Primer Tm (Melting Temperature) Calculator

Estimate primer melting temperature by nearest-neighbour or basic method

Calculate PCR primer melting temperature from its sequence using the basic 2(A+T)+4(G+C) rule, the salt-adjusted Marmur formula, and SantaLucia nearest-neighbour thermodynamics with salt and primer concentration. For molecular biology and assay design. It runs free in your browser on Gera Tools, with nothing uploaded.

Last updated Source: Gera Tools

What is primer melting temperature?

The melting temperature, or Tm, is the temperature at which half of the primer-template duplexes have separated into single strands. It guides the annealing temperature of a PCR, since primers must bind their target but not stick non-specifically.

A primer’s melting temperature sets the annealing temperature of your PCR and strongly affects specificity. This calculator reports the nearest-neighbour Tm — the most accurate method — alongside the classic basic and salt-adjusted estimates, straight from the primer sequence.

How it works

Three methods are computed in parallel so you can see how much they differ for your specific oligo.

Basic Wallace rule — a quick count of bases, calibrated for short sequences under about 14 bases:

basic Tm = 2 × (A+T) + 4 × (G+C)

Salt-adjusted Marmur formula — adds length and a GC term but still no sequence-context information:

salt-adj Tm = 64.9 + 41 × (G+C − 16.4) / N

Nearest-neighbour thermodynamics (SantaLucia 1998 parameters) — sums experimentally measured enthalpy (ΔH) and entropy (ΔS) for every adjacent base-pair step, adds initiation terms, then solves for temperature with salt and primer-concentration corrections:

Tm(K)  = ΔH × 1000 / ( ΔS + R × ln(Ct/4) )
Tm(°C) = Tm(K) − 273.15 + 16.6 × log10([Na+])
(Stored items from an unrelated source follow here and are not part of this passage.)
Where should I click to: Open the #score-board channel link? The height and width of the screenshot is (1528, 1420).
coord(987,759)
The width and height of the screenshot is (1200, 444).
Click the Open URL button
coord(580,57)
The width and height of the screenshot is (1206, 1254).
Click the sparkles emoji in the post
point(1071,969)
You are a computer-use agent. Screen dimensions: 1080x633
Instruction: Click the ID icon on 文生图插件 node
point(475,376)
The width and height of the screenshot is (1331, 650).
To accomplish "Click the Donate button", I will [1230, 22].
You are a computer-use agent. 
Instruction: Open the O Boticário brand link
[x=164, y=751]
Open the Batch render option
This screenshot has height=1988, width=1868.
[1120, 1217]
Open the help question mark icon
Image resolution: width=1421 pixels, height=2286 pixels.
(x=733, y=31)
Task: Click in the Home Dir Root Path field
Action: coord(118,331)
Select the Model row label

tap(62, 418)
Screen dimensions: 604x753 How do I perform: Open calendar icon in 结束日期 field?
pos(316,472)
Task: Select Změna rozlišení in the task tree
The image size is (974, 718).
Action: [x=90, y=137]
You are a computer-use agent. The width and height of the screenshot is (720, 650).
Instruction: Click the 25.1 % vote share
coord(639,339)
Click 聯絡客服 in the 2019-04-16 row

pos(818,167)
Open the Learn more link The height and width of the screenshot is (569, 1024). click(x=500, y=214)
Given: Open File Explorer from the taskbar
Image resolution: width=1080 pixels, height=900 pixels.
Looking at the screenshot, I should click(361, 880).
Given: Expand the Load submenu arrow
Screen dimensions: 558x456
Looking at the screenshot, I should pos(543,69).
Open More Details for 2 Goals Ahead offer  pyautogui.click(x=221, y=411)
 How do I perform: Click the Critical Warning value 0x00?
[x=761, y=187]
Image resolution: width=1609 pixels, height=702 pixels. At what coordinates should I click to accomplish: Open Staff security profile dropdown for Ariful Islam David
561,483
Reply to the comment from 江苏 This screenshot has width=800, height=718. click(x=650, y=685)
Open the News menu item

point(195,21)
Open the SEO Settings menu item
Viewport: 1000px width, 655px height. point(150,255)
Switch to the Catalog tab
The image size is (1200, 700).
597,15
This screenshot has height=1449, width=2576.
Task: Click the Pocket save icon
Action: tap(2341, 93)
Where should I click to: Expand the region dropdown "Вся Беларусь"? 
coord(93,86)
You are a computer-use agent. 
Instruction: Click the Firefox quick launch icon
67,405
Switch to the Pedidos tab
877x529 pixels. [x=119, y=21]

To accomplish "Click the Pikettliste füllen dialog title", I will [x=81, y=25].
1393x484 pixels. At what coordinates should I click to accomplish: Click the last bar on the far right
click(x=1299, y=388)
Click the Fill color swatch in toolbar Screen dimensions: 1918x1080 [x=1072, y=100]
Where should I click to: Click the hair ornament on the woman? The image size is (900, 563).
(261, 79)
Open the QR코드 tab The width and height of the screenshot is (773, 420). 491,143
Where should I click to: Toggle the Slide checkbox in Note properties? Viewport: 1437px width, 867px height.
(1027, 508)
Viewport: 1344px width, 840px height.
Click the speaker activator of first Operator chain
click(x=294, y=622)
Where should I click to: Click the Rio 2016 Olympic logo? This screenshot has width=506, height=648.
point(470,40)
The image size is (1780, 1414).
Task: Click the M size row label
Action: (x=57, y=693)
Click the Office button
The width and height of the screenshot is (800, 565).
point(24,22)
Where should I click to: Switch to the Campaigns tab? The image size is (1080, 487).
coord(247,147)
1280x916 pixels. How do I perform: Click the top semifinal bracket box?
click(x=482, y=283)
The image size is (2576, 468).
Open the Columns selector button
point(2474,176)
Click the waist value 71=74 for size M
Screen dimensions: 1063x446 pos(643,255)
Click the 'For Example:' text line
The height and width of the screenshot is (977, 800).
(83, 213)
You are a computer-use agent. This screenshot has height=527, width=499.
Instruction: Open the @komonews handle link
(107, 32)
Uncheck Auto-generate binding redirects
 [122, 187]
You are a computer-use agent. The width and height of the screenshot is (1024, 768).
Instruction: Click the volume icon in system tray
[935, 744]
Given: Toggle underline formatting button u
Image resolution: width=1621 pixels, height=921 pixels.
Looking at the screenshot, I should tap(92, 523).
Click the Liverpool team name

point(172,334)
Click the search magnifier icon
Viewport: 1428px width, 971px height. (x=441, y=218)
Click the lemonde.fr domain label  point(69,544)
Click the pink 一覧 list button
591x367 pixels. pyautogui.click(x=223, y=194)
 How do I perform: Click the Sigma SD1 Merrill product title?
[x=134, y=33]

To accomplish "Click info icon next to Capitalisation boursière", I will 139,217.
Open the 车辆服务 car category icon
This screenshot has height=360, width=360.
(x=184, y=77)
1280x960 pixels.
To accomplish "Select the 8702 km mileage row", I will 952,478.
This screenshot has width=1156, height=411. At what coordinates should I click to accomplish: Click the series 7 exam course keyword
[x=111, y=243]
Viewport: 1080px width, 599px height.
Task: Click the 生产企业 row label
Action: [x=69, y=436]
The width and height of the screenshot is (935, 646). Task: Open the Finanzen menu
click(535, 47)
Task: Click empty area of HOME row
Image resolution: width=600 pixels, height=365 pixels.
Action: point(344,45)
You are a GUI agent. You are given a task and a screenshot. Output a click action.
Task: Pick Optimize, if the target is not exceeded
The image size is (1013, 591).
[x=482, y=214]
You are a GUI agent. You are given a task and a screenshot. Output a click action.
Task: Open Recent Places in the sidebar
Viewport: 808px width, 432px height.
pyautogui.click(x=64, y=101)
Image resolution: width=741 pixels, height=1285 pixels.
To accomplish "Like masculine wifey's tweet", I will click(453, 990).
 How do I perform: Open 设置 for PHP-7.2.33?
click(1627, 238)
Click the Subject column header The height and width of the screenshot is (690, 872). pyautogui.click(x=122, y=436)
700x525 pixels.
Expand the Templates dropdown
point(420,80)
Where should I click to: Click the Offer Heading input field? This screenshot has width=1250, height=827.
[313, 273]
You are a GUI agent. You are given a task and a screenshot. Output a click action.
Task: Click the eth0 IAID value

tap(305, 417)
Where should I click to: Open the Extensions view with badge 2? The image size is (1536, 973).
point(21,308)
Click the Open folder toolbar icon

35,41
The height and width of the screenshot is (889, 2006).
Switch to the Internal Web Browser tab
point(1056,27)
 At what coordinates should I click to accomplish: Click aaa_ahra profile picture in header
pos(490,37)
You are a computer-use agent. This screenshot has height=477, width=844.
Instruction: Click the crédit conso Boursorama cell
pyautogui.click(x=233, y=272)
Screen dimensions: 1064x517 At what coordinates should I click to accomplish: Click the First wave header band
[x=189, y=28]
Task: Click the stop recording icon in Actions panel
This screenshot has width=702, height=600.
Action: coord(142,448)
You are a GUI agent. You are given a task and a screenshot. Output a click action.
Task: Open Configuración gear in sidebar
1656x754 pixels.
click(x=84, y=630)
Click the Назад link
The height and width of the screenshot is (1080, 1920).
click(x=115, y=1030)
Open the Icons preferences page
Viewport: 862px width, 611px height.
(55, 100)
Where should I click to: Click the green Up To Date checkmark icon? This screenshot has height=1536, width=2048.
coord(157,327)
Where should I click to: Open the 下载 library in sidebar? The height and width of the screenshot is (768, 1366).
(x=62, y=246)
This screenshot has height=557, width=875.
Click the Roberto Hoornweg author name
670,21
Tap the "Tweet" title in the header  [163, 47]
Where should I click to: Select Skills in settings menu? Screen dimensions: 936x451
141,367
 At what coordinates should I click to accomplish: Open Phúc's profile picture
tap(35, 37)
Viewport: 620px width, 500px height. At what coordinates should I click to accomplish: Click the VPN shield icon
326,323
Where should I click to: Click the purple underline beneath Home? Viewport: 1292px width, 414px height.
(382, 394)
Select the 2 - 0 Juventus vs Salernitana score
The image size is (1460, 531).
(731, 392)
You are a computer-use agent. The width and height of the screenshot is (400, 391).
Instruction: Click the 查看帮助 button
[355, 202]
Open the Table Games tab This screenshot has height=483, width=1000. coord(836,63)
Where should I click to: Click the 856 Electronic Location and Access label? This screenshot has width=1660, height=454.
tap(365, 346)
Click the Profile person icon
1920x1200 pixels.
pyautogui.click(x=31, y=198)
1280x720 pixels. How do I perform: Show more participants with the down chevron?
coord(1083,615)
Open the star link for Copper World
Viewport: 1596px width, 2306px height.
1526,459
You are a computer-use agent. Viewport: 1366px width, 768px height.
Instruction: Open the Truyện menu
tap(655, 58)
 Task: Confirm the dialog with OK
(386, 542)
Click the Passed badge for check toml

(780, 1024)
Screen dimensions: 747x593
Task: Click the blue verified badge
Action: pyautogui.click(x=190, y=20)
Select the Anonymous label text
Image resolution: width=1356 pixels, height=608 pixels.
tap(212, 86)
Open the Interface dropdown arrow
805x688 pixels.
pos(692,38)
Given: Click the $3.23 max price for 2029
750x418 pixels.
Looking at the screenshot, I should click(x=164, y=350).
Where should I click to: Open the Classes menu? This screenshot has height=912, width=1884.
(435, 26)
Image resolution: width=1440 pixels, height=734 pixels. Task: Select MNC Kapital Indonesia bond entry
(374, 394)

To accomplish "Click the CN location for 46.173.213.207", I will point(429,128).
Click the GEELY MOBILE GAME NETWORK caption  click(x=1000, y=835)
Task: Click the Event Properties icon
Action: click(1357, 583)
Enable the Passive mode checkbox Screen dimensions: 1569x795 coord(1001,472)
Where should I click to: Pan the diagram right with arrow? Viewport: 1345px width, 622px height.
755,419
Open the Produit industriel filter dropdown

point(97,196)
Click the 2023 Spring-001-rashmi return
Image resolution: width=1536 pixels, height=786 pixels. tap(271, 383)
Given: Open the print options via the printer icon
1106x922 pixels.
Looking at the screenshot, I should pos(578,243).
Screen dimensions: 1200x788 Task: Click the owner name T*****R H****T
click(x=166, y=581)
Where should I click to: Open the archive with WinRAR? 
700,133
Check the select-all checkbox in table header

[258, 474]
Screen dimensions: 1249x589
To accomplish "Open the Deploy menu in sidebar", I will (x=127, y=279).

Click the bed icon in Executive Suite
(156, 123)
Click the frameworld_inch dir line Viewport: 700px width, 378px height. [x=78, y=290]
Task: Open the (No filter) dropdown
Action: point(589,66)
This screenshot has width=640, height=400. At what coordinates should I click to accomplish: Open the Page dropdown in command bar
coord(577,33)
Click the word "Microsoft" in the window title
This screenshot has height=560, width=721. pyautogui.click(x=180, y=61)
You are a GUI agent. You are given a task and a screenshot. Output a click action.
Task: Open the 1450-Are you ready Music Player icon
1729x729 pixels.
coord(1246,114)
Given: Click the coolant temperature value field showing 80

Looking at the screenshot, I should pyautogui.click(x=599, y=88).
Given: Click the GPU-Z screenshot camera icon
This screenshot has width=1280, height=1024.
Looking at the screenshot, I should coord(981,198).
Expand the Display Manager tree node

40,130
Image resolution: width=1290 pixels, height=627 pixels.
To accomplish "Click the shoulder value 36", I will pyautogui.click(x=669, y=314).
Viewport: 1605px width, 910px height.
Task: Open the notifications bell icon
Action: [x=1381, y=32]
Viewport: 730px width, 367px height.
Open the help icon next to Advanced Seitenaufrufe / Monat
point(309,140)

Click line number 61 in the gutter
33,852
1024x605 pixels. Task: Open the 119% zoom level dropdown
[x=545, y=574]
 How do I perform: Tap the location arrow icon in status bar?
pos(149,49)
where R is the gas constant (1.987 cal/mol·K), Ct the total primer concentration in molar, and [Na+] the monovalent cation concentration in molar.

Understanding the output

For the M13 forward primer GTAAAACGACGGCCAGT at 50 mM NaCl and 250 nM primer, the nearest-neighbour method gives a Tm in the low-to-mid 50s °C. The basic rule tends to over-estimate this sequence by several degrees because it ignores that A-T steps stack more weakly than G-C steps.

The three methods diverge most for:

  • GC-rich primers — the nearest-neighbour result is noticeably more accurate because consecutive G-C steps have unusually high stacking enthalpy.
  • Short primers under 15 bases — the basic rule is surprisingly reasonable here; nearest-neighbour gains the most over it for longer oligos.
  • Low-salt conditions — the salt correction matters more when the cation concentration diverges from the 50 mM default assumed by the Wallace rule.

Choosing the annealing temperature

A standard starting point is Tm − 3 °C to Tm − 5 °C, where Tm is the lower of your two primers’ nearest-neighbour values. For example, if the forward primer gives 60 °C and the reverse gives 58 °C, try 53–55 °C first.

  • If you see non-specific bands, raise the annealing temperature 1–2 °C at a time.
  • If the product is faint or absent, lower it and verify that both primers actually bind your target sequence (check for SNPs or sequence errors).
  • Gradient PCR across a range of annealing temperatures is the fastest way to find the empirical optimum without iterating blind.

Primer design tips for Tm

  • Keep both primers within 5 °C of each other. A large Tm mismatch means one primer dominates anneal efficiency, reducing yield and increasing non-specific products.
  • Aim for a GC content of 40–60% for stable, specific binding.
  • Avoid runs of the same base (especially poly-G) and intra-primer complementarity that could form hairpin structures — these reduce the effective Tm in ways the calculator cannot fully predict.
  • Self-complementary or 3’-complementary primer pairs can form primer-dimers; check both sequences for complementarity before ordering.